D’entrée de jeu, le/la spectateur.trice est pris à parti. Tout est en mode « transparence ». Ni les loges, ni les coulisses ne sont dissimulées au public. D’ailleurs, il est invité à s’installer devant et autour de la scène. À l’arrière du plateau, visible par tou.te.s, un monte-charge. Devant, des écrans de télévisions projettent (en direct) tout ce qu’il s’y passe. « Les mots de l’arrière-scène font sens et miroir avec ce qui se passe devant » explique Armel Roussel. « L’avant-scène représente la vie, tandis que l’arrière symbolise la fiction ». Certains passages sont surtitré. Les comédien.nes de différentes origines, s’expriment parfois dans leur propre langue, français, bien sûr, mais aussi anglais, estonien, japonais ou encore arabe.
Sur le plateau une longue table, des chaises. Tout semble indiquer qu’un repas se prépare ou plutôt que nous sommes face à un « théâtre abandonné ». La troupe s’apprête à répéter le texte du metteur en scène, Armel : « Baal » de Bertolt Brecht (*). Mais voilà, le metteur en scène a disparu, ou n’a pas souhaité venir. Sa présence est remplacée par un carnet de note. Et c’est là que tout commence. Les comédien.nes doivent suivre les indications et jouer. Alors que l’acteur principal, Tom (dont le rôle est Baal) est, lui aussi, « absent » (on le voit plus tard sur une vidéo), trois femmes et six hommes (et même un chien !) se retrouvent « seuls » sur scène et vont tout faire pour « brouiller les pistes ».

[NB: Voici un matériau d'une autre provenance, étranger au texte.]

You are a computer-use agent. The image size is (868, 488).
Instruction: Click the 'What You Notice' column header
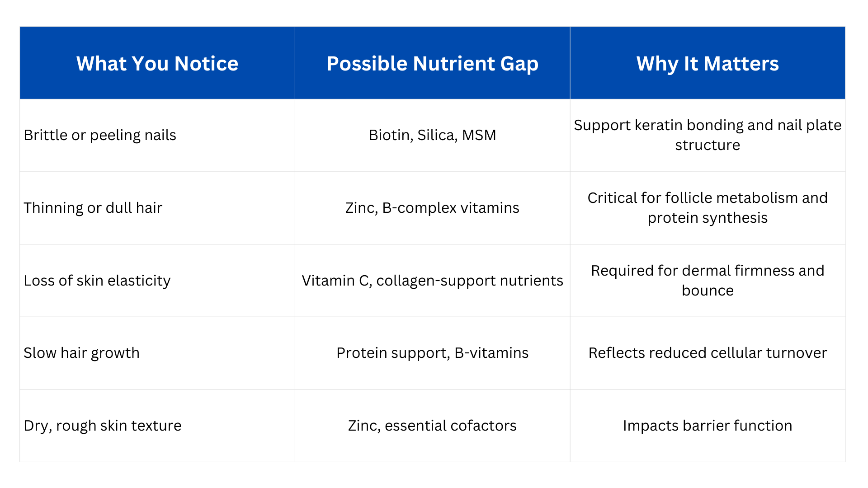pos(157,63)
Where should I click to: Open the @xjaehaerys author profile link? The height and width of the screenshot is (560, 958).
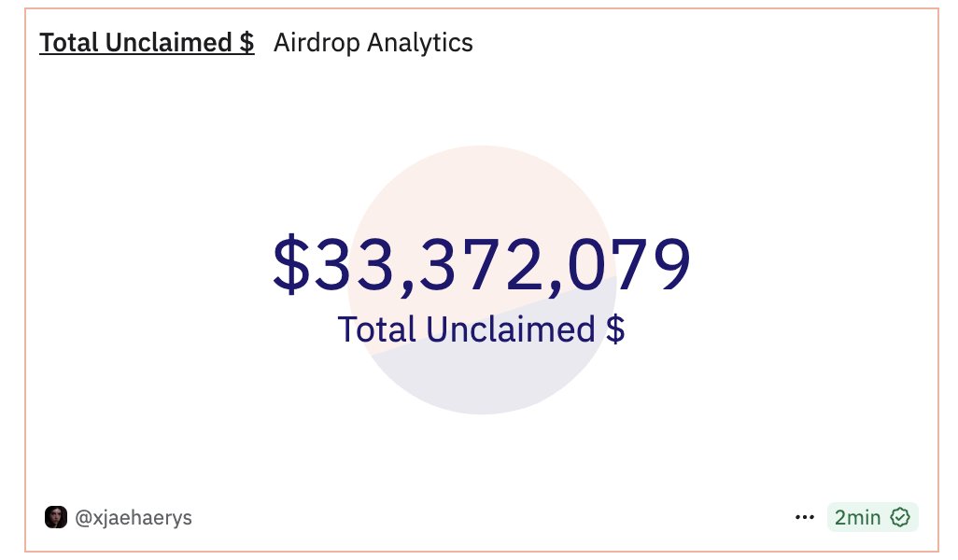[134, 518]
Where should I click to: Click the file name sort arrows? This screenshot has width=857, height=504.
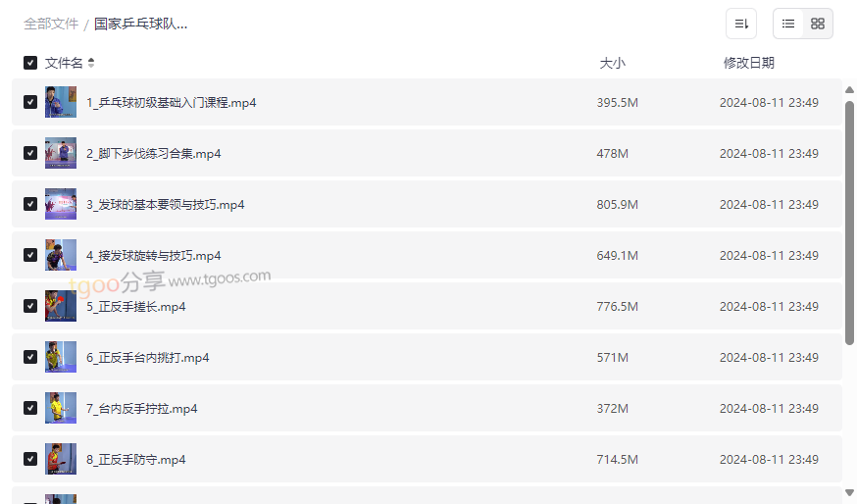pyautogui.click(x=91, y=63)
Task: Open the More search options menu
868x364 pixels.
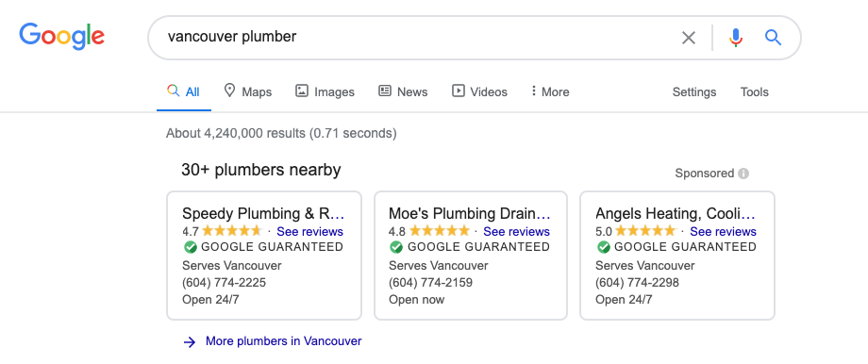Action: [x=550, y=91]
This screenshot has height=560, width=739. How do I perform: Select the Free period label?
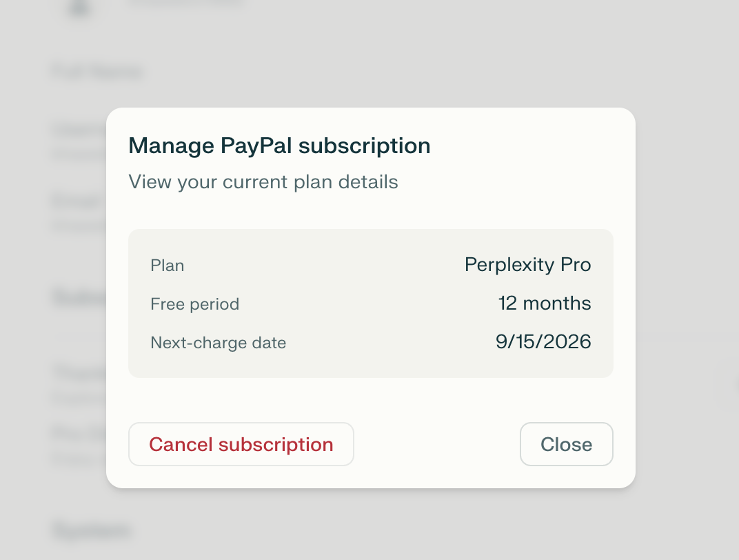(194, 304)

Nous sommes plongés en plein théâtre épique à la Brecht. Ici, pas de tragédie ou l’envie de sombrer dans le dramatique. Roussel et ses comédiens nous servent un spectacle loin des formes populaires habituelles ; une approche naturelle, sans mélodrame, parfois drôle, absorbant le public dans un tourbillon, un monde fictif… ou pas ! Car telle est la proposition : s’évader de la réalité, ne plus être soi ou l’être quand même. Le comportement sur le plateau devient dès lors celui d’êtres humains « véritables ». D’ailleurs, ils utilisent leurs vrais prénoms. La forme narrative tout au long du spectacle conduit le spectateur à se forger une idée, à réfléchir, voire, à participer. En effet, il leur est proposé une assiette de raclette, ou un verre de vin blanc, que certain.e.s dégustent avec plaisir, amusement. L’acteur.trice ne s’identifie plus à son rôle, mais l’illustre à travers sa personne de par ses gestes, ses réactions, ses agissements ou la façon de raconter une histoire, sa propre histoire ou… pas… Là est le mystère ! Est-ce un fantasme ? Une fantaisie ? Du vécu ? Du réel ou du fictif ? Comment définir le vrai du faux ? Tous les sujets et les émotions (mélancolie, joie, enthousiasme…) y passent : amour, amitié, liberté, nostalgie, politique, peurs, angoisses, culture, désir, sexe, les différences physiques, intellectuelles ou culturelles… Yoann, Habib, Clémentine, Romain, Cinter, Pierre, Amandine, Lode et Uiko (tous et toutes plus talentueu.x.ses les un.e.s que les autres) sont libres ! Libres de leurs mouvements, évoluant sur scène selon leurs bons vouloirs, leurs envies, leurs désirs, leurs émotions, prenant même une certaine « distance » avec les personnes présentes dans la salle ou flirtant avec la proximité.
« Why you are here ? » demandent et écrivent les comédien.nes à celles et ceux venu.e.s les observer.
Et vous ? Qu’en dites-vous ? Pourquoi irez-vous, pourquoi y serez-vous ? Car vous irez, n’est-ce pas ? Un spectacle à découvrir, assurément, là où il se jouera à nouveau.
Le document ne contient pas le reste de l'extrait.